Madre hondureña abrazó a su hijo en Coatzacoalcos, después de 8 años de no saber de él

Coatzacoalcos, Ver.- María Herlinda Ramírez pasó casi tres mil días y tres mil noches sin saber de su hijo, rezando y en vigilia, desde que partió de su casa en Honduras para buscar llegar a la frontera con los Estados Unidos para encontrar una mejor vida.

Ocho años después pudo abrazarlo, aferrarse a él por unos minutos para decirle que lo amaba y escuchar que él también a ella, desde el penal de Duport Ostión en Coatzacoalcos, en donde se encuentra recluido por un delito que ella asegura no cometió.

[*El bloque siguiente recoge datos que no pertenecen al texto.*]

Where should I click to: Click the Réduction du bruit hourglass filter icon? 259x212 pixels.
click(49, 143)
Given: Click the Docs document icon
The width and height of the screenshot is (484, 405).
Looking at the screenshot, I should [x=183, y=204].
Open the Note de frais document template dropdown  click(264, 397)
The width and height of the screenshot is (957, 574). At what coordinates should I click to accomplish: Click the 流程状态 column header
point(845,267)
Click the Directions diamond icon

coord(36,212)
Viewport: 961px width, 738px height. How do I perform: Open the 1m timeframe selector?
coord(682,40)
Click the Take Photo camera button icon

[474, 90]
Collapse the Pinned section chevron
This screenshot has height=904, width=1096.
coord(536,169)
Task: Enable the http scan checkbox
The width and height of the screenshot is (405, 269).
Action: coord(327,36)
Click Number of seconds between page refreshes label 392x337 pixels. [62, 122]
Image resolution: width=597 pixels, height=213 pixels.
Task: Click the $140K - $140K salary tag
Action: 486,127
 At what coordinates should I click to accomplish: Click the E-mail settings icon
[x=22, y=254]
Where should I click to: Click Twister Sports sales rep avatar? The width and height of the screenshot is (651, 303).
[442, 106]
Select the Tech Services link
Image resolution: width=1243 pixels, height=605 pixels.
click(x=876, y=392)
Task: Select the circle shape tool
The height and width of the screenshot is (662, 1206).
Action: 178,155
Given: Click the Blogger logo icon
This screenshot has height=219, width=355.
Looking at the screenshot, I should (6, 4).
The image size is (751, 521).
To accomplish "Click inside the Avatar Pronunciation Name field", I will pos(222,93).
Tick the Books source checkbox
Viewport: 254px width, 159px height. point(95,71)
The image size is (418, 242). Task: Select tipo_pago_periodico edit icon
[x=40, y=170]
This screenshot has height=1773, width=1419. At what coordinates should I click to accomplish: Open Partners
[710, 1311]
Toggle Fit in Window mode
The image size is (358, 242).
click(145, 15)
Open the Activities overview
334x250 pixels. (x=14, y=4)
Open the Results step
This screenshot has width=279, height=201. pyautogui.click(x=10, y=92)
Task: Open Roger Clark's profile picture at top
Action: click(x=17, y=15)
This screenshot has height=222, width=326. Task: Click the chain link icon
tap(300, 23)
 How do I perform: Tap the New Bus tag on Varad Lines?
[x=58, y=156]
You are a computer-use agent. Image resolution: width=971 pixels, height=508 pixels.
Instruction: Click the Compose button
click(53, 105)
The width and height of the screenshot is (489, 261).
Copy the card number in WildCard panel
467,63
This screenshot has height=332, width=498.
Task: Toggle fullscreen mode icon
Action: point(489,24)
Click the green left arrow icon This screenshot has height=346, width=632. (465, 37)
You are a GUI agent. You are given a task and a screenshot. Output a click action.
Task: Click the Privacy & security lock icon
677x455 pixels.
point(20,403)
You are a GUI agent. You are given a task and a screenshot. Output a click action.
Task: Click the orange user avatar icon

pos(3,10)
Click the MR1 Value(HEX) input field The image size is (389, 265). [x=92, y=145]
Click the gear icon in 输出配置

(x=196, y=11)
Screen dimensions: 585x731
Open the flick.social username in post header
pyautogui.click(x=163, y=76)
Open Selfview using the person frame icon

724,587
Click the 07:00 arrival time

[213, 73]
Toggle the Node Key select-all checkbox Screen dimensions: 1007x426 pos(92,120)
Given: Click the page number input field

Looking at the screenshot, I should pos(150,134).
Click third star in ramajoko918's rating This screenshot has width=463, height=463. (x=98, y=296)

“Fue un encuentro muy especial, emocionante, porque 8 años después, y saber que hoy lo vengo a ver, lloro de la alegría, de la emoción, no sé qué sienta.

Me dijo que me ama, que me ama, que me quiere muchísimo, que nunca me ha olvidado, siempre ha pensado mucho en mi persona”, fueron las primeras palabras entre el llanto de María Herlinda Ramírez al salir de Centro de Readaptación Social donde se reencontró con su hijo.

María es unas de las 40 personas que vienen en la Quinceava Caravana de Madres Centroamericanas que llegó a Coatzacoalcos como parte del recorrido que iniciaron el pasado 15 de este mes y terminará el próximo 3 de diciembre en la Ciudad de México.

Esta mujer hondureña, vestida con una playera beige con logos de la Caravana y una falda típica de su país que trae bordadas figuras de hojas de colores, siempre tuvo la fe y la esperanza de que volvería a ver su hijo.

Incluso todos esos años se dedicó a ayunar, hacer vigilia, rezar y hasta tirarse al piso dentro de su Iglesia Cristiana para pedirle a Dios que pudiera encontrarlo.

A pesar de su corta edad tiene canas en su cabello que reflejan el dolor y la angustia que padeció por mucho tiempo.

Nunca se imaginó que lo pudiera volver a tener en sus brazos, pero por poco tiempo, porque a él, le falta más de 2 años para salir de la cárcel al ser acusado de extorsión, violación y robo.

El corazón de María Herlinda sabe que su hijo es inocente, como él se lo aseguró en el corto tiempo que estuvieron juntos dentro del penal.

Caravana sigue su camino

María tendrá que regresar a su país al terminar la Caravana porque también es madre soltera de tres hijos más, dos mujeres y un hombre, que tiene que mantener y cuidar.

Su hijo condenado había salido hace 8 años de Honduras a buscar el “sueño americano”, para ayudar a su madre a mantener a sus hermanos menores de edad.

Debido a su falta de recursos y la falta de apoyo por parte de las autoridades de su país, nunca pudo venir a México para buscar a su hijo, hasta que tuvo el contacto con integrantes del Movimiento Migrante Mesoamericano, quienes ya habían tenido comunicación con el muchacho, porque él les pidió que buscaran a su madre.

Por lo pronto, María continuará en el recorrido de la Caravana, en la que participa por primera vez y también espera apoyar para que más mujeres como ella logren volver a saber del paradero de sus hijos.

Después de acudir al penal, donde también entró todo el contingente de la Caravana con las fotografías de sus hijos para dar y obtener información, fueron a la Casa del Migrante, a un costado de las vías en donde comieron y  escribieron en un muro del puente sus nombres con el de la persona que buscan, con la esperanza de que algún día lleguen a leerlo.

Esta Caravana, encabezada por la presidenta del Movimiento Migrante MesoamericanoMartha Sánchez Soler, estará el jueves en Córdoba donde se reunirán con Colectivos de Desaparecidos de la Zona y con Las Patronas y el jueves viajarán a Xalapa, donde también se reunirán con colectivos de desaparecidos y después con el Gobernador del Estado, Cuitláhuac García Jiménez, a quien le entregarán un pliego petitorio, que hasta el momento están redactando.